In the lab it states that the PPO weights dimension are ‘768’ + 1 (bias). How do we get 768? I don’t see where it explains those dimensions. Are those auto set at some point? How did the author know to say it was that?
v/r,
Denise
In the lab it states that the PPO weights dimension are ‘768’ + 1 (bias). How do we get 768? I don’t see where it explains those dimensions. Are those auto set at some point? How did the author know to say it was that?
v/r,
Denise
Hello @D_Blady,
768 is a commonly used embedding size in Transformer models, such as BERT and T5 (and more precisely, their base versions; BERT-base, T5-base, etc - these models are usually released in a number of sizes and with smaller and bigger versions available as well, e.g. 512, 768, 1024, … embedding sizes). In these models, the hidden representations typically match the embedding size.
Generally speaking, the bigger the embedding size, the bigger the model in terms of number of weights and in terms of storage it takes up. A larger embedding size does allow encoding richer representation.

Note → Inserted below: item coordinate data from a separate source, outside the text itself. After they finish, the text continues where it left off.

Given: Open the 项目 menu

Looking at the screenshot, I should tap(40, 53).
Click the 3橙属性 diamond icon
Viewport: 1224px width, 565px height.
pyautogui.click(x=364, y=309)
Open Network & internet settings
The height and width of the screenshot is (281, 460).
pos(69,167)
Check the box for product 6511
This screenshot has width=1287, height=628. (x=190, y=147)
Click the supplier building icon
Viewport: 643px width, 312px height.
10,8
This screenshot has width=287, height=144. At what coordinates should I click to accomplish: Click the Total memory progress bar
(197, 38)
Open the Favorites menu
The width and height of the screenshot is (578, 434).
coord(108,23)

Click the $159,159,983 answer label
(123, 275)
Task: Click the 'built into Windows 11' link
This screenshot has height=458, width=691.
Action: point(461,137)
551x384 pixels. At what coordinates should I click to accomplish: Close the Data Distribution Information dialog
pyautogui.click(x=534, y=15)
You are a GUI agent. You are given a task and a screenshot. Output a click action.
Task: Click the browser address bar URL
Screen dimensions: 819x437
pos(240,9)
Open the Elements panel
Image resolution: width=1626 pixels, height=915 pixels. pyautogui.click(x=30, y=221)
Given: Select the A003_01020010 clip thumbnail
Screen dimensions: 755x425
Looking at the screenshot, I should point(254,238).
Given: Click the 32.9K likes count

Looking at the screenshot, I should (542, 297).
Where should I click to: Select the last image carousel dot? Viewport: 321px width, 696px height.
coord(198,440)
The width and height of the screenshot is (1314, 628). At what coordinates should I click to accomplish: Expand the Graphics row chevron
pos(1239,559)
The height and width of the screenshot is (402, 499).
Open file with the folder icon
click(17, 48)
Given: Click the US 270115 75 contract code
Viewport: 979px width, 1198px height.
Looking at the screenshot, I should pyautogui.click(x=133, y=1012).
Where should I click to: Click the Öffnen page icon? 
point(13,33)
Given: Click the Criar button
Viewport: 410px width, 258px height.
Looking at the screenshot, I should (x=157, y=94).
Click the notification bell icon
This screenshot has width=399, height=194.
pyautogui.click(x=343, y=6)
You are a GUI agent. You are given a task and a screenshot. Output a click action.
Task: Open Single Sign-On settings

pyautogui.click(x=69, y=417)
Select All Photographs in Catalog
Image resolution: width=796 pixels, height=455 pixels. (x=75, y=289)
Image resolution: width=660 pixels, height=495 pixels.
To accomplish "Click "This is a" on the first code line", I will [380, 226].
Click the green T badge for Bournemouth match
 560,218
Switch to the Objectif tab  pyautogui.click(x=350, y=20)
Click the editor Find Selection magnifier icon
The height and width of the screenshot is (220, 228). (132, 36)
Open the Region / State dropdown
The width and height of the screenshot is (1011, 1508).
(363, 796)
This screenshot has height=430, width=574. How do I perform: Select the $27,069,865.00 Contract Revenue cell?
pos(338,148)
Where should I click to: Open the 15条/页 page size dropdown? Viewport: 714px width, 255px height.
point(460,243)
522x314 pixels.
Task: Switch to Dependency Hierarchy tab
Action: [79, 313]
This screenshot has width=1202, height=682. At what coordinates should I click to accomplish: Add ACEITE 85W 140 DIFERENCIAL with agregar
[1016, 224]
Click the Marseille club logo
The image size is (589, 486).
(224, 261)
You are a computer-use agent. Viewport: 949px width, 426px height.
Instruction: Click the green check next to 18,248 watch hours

For Flan-T5-Base, you can check the size in the “d_model” parameter here:
And similarly for all other models available through Hugging Face, check the corresponding config.json file
Best
I’m confused. I thought PPO updated the encoder or decoder weights (either the attention heads or the fully connected layer). Does PPO just update the embedding layer in a transformer?
According to the lab description (towards the end of section 2.1, after the PPO code):
In this lab, it is in the context of PEFT that only a small part of the model is updated during PPO:
trainable model parameters: 3539713
all model parameters: 251117569
percentage of trainable model parameters: 1.41%
A more general approach for the application of PPO would update the whole model, if not stated otherwise, i.e., encoder & decoder, attention heads and fully connected layers.
The reason I mentioned the embedding size earlier, is because in a transformer model, it determines the hidden state size (typically the same as d_model), the number of attention head dimensions (d_head = d_model / h, where h the number of the attention heads), the fully connected layer size (often 4 * d_model), etc.
Thank you. The embedding size determining the hidden state size was my missing piece of the puzzle.